- _Task to carry out_:
Output, exactly as written, the lines below starting at the line containing "Image resolution: width=1154" and ending at the line containing "Where should I". Drop the pictures and keep both end lines.

----- Input

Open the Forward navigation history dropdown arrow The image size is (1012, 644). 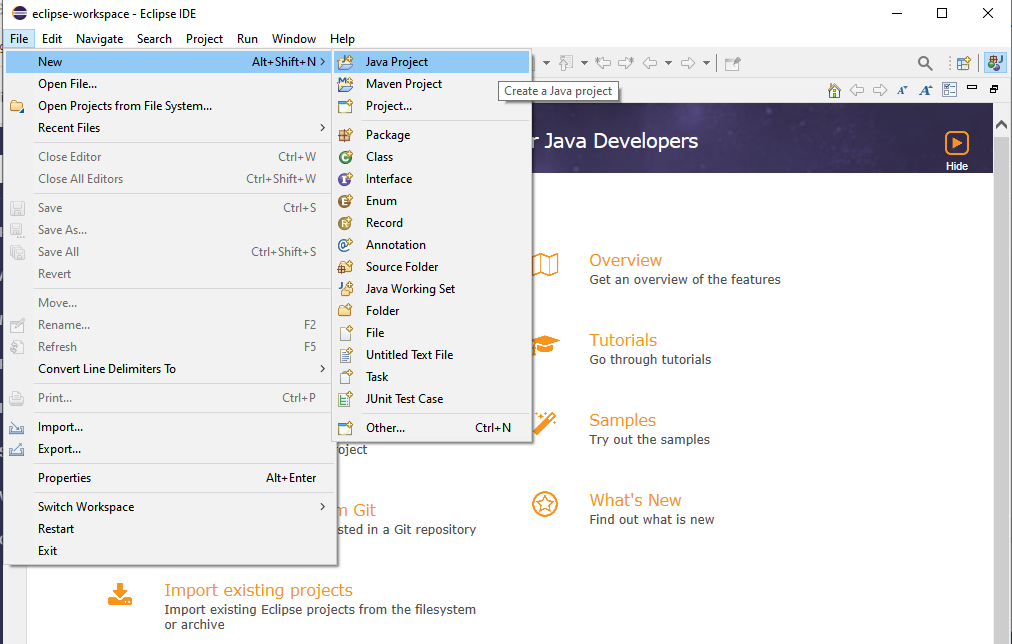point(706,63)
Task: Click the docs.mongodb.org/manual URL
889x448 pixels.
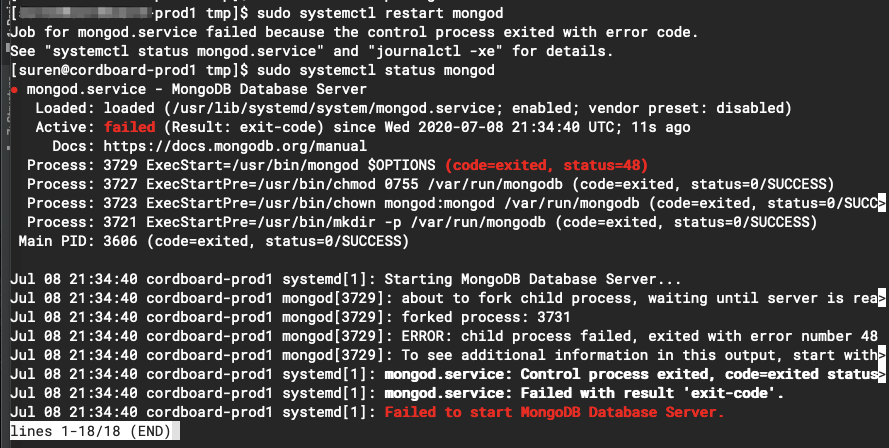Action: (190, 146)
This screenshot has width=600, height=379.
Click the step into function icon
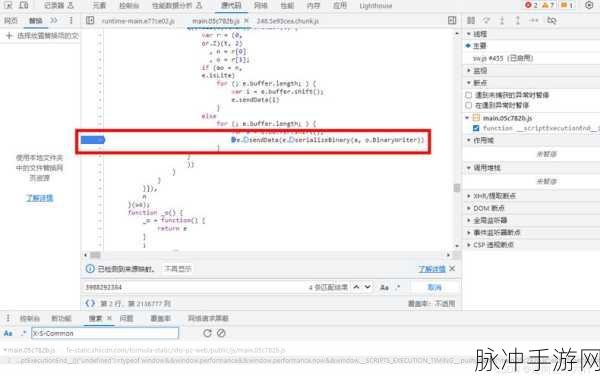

----------
----- Input

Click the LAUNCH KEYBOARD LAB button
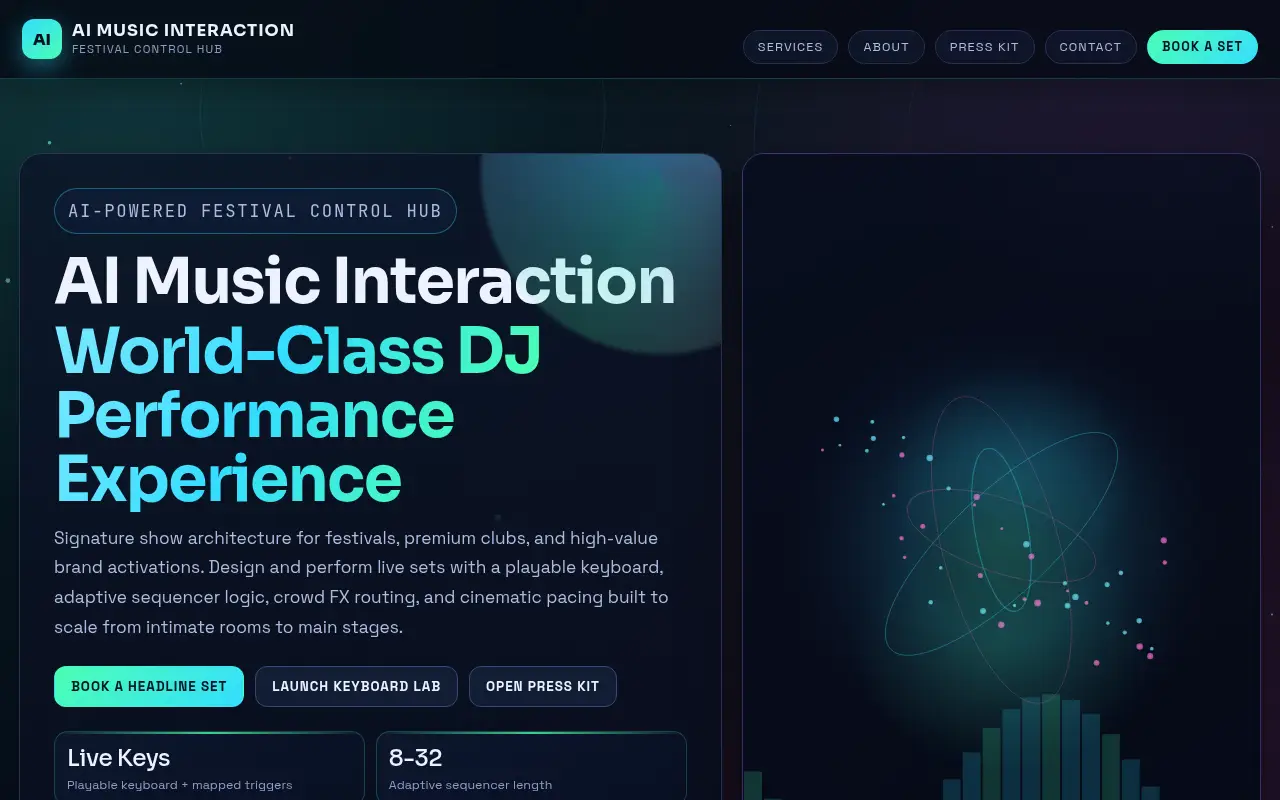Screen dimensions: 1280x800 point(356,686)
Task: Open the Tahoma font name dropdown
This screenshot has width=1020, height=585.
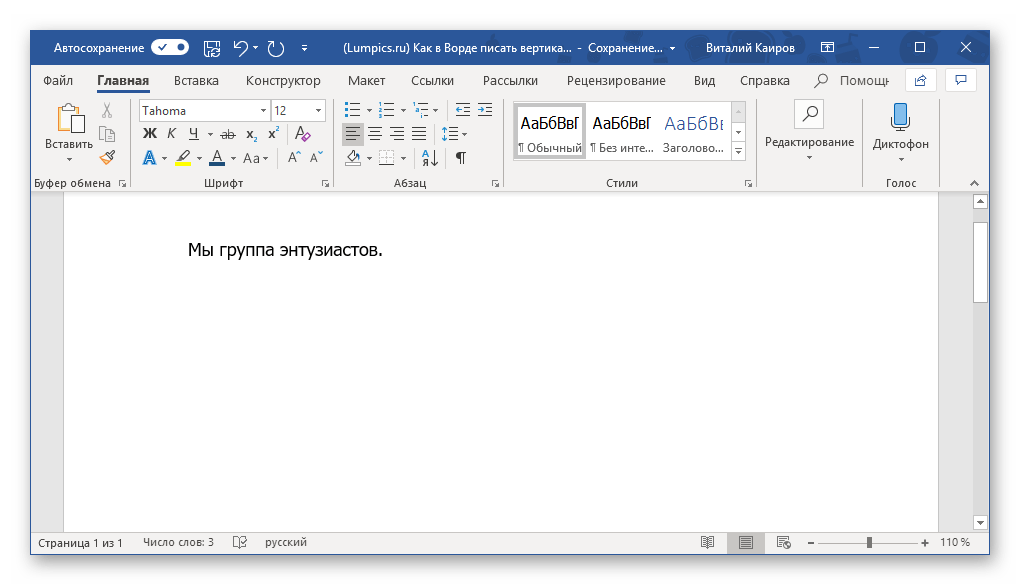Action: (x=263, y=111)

----------
----- Input

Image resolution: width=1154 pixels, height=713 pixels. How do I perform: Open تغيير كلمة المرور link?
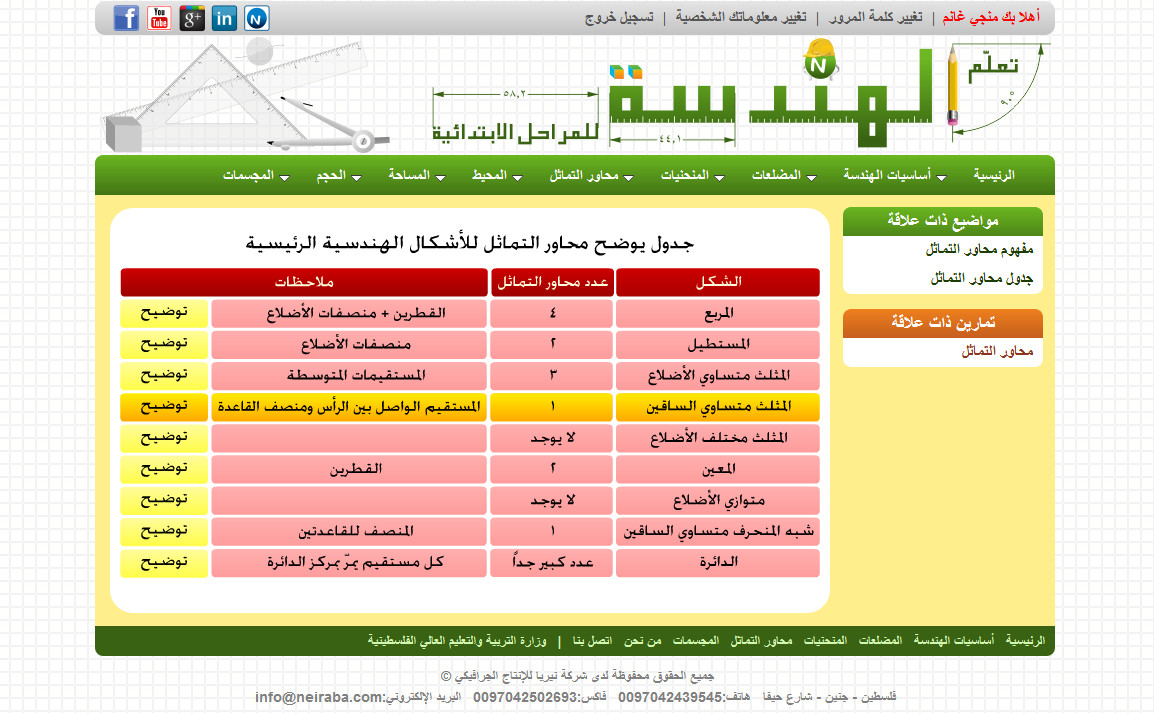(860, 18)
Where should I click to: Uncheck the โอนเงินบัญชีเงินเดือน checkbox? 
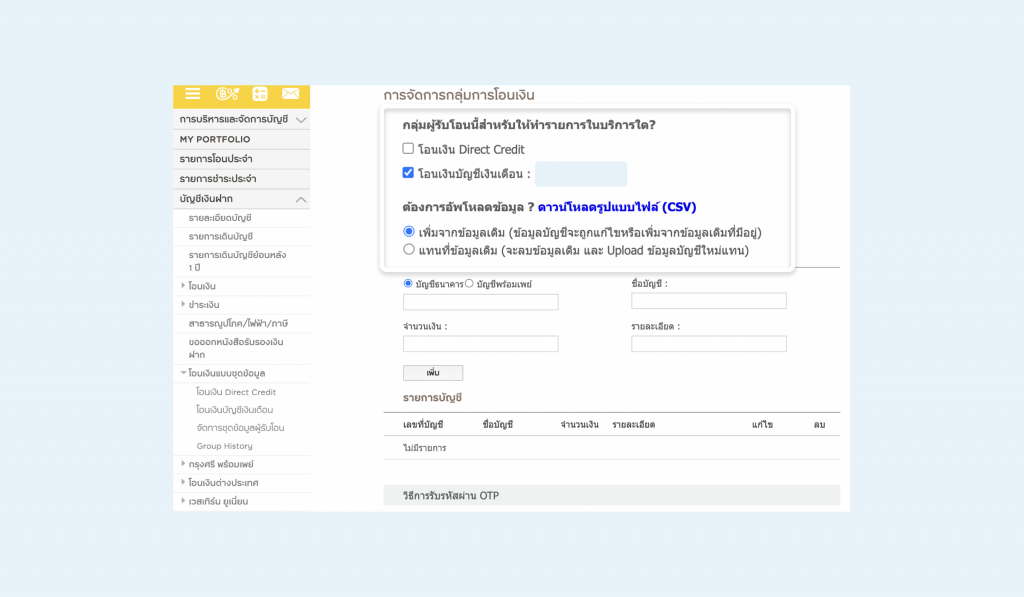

----------

- _Solution to this exercise_:
Image resolution: width=1154 pixels, height=713 pixels. How do I perform: Open تغيير كلمة المرور link?
(860, 18)
Where should I click to: Uncheck the โอนเงินบัญชีเงินเดือน checkbox? 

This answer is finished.